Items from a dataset
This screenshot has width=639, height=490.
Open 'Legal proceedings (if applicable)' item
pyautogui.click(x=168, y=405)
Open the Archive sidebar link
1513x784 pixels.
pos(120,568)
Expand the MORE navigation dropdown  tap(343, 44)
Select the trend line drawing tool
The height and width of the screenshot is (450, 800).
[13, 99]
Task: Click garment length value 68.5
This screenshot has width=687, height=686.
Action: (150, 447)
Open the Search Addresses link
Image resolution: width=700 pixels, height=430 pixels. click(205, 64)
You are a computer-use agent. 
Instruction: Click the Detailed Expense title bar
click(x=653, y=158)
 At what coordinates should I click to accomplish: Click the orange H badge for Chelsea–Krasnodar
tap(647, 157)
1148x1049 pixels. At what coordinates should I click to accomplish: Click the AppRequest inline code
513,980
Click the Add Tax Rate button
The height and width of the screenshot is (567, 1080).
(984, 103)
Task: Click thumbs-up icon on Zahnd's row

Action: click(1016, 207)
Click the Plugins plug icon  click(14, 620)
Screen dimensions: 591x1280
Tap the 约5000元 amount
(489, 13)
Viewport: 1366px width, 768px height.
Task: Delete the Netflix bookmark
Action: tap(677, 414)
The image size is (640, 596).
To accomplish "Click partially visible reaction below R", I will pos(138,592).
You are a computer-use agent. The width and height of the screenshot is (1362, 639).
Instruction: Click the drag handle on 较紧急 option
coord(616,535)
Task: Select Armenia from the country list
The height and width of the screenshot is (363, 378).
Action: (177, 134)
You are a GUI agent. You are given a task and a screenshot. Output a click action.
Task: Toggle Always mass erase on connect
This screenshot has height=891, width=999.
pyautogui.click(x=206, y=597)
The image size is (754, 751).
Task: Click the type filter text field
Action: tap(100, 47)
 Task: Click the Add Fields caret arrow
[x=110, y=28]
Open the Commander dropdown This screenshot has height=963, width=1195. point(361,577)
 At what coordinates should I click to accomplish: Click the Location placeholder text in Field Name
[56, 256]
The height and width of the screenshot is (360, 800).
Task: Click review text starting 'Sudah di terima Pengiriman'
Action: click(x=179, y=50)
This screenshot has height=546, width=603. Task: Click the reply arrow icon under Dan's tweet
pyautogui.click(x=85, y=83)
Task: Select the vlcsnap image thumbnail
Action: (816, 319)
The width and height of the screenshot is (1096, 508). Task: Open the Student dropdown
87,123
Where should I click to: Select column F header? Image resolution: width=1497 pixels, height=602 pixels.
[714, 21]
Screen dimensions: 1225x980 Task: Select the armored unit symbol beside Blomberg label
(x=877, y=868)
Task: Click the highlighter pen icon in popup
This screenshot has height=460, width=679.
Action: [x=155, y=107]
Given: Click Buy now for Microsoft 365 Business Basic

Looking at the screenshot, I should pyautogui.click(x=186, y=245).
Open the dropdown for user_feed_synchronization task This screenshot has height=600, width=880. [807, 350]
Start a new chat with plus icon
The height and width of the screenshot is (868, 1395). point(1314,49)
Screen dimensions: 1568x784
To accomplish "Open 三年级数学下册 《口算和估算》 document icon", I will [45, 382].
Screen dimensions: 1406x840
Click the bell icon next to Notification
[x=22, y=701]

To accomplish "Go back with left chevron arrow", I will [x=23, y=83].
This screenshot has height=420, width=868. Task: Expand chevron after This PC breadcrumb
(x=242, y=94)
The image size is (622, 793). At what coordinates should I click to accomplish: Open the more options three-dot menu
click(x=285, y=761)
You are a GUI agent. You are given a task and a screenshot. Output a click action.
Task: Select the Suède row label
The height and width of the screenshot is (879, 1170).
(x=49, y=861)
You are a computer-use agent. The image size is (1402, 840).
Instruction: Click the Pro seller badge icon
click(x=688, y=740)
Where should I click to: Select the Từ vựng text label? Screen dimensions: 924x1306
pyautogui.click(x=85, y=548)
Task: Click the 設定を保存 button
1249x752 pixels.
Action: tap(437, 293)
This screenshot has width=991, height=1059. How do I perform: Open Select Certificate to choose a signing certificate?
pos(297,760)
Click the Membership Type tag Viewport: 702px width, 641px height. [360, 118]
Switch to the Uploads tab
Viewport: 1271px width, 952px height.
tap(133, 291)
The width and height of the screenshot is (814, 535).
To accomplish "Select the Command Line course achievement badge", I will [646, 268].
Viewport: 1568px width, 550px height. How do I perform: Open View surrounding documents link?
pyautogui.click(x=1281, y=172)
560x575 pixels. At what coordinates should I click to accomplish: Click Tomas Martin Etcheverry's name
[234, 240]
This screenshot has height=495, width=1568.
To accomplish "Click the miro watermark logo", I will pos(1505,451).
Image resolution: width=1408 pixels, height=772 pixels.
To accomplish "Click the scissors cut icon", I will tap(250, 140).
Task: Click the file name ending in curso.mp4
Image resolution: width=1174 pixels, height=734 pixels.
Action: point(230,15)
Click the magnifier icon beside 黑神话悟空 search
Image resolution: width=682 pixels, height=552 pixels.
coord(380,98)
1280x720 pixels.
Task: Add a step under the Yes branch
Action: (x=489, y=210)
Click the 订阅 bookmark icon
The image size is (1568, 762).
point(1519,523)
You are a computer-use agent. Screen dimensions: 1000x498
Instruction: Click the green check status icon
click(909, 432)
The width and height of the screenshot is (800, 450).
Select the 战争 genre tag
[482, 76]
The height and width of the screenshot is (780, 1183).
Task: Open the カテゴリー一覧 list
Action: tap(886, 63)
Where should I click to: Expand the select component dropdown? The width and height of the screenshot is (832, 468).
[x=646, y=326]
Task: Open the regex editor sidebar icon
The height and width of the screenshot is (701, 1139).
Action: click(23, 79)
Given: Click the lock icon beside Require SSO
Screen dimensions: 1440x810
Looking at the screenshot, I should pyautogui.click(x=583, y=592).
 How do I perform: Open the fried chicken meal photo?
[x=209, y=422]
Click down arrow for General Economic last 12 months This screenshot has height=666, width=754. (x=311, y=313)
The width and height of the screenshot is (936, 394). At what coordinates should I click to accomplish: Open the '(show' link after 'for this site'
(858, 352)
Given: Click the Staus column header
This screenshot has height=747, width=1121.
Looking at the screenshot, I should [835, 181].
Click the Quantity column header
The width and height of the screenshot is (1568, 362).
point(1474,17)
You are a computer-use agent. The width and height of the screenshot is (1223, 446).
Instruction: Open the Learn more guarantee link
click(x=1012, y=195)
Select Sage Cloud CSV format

▶ _YOUR OBJECTIVE_:
Show the lines of the records that include the string "button".

▶ _TASK ANSWER_:
Click the Add Tax Rate button
Task: Click the 設定を保存 button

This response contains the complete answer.